*** Begin section ***

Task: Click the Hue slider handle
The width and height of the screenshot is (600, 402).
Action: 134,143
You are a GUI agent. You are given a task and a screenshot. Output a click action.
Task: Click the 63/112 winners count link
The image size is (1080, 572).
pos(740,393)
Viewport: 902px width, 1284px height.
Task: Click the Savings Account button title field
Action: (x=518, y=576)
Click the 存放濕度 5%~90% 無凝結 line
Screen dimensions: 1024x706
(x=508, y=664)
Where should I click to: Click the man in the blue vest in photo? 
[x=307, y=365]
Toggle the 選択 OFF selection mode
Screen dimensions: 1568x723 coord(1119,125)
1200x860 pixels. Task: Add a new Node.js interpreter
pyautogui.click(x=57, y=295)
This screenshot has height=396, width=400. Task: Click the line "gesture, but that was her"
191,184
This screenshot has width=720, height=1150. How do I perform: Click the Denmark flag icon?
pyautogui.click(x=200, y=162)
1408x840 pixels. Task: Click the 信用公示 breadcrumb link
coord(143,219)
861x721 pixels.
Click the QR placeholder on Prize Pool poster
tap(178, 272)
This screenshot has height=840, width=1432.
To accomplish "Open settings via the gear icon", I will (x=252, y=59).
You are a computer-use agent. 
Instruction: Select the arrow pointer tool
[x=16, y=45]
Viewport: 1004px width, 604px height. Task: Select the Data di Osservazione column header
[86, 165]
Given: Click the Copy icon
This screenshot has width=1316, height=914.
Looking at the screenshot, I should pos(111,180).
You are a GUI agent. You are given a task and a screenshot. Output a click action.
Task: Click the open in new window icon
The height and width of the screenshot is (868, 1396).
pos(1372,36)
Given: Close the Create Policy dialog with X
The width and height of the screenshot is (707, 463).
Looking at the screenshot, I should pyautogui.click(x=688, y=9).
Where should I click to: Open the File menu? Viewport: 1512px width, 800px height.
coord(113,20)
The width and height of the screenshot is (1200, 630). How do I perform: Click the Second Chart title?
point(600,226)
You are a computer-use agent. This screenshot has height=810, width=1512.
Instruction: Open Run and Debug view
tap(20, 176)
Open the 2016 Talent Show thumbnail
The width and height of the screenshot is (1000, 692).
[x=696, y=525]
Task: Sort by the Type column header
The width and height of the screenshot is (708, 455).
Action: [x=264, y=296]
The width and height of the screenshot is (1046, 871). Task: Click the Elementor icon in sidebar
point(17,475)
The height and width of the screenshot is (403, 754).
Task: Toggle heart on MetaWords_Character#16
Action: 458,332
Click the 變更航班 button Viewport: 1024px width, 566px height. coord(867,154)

*** End section ***

_PROBLEM_:
Your task is to reproduce the records in full, without any alteration.

_ANSWER SECTION_:
Task: Click the Hue slider handle
The width and height of the screenshot is (600, 402).
Action: 134,143
You are a GUI agent. You are given a task and a screenshot. Output a click action.
Task: Click the 63/112 winners count link
The image size is (1080, 572).
pos(740,393)
Viewport: 902px width, 1284px height.
Task: Click the Savings Account button title field
Action: (x=518, y=576)
Click the 存放濕度 5%~90% 無凝結 line
Screen dimensions: 1024x706
(x=508, y=664)
Where should I click to: Click the man in the blue vest in photo? 
[x=307, y=365]
Toggle the 選択 OFF selection mode
Screen dimensions: 1568x723 coord(1119,125)
1200x860 pixels. Task: Add a new Node.js interpreter
pyautogui.click(x=57, y=295)
This screenshot has height=396, width=400. Task: Click the line "gesture, but that was her"
191,184
This screenshot has width=720, height=1150. How do I perform: Click the Denmark flag icon?
pyautogui.click(x=200, y=162)
1408x840 pixels. Task: Click the 信用公示 breadcrumb link
coord(143,219)
861x721 pixels.
Click the QR placeholder on Prize Pool poster
tap(178, 272)
This screenshot has height=840, width=1432.
To accomplish "Open settings via the gear icon", I will (x=252, y=59).
You are a computer-use agent. 
Instruction: Select the arrow pointer tool
[x=16, y=45]
Viewport: 1004px width, 604px height. Task: Select the Data di Osservazione column header
[86, 165]
Given: Click the Copy icon
This screenshot has width=1316, height=914.
Looking at the screenshot, I should pos(111,180).
You are a GUI agent. You are given a task and a screenshot. Output a click action.
Task: Click the open in new window icon
The height and width of the screenshot is (868, 1396).
pos(1372,36)
Given: Close the Create Policy dialog with X
The width and height of the screenshot is (707, 463).
Looking at the screenshot, I should pyautogui.click(x=688, y=9).
Where should I click to: Open the File menu? Viewport: 1512px width, 800px height.
coord(113,20)
The width and height of the screenshot is (1200, 630). How do I perform: Click the Second Chart title?
point(600,226)
You are a computer-use agent. This screenshot has height=810, width=1512.
Instruction: Open Run and Debug view
tap(20, 176)
Open the 2016 Talent Show thumbnail
The width and height of the screenshot is (1000, 692).
[x=696, y=525]
Task: Sort by the Type column header
The width and height of the screenshot is (708, 455).
Action: [x=264, y=296]
The width and height of the screenshot is (1046, 871). Task: Click the Elementor icon in sidebar
point(17,475)
The height and width of the screenshot is (403, 754).
Task: Toggle heart on MetaWords_Character#16
Action: 458,332
Click the 變更航班 button Viewport: 1024px width, 566px height. coord(867,154)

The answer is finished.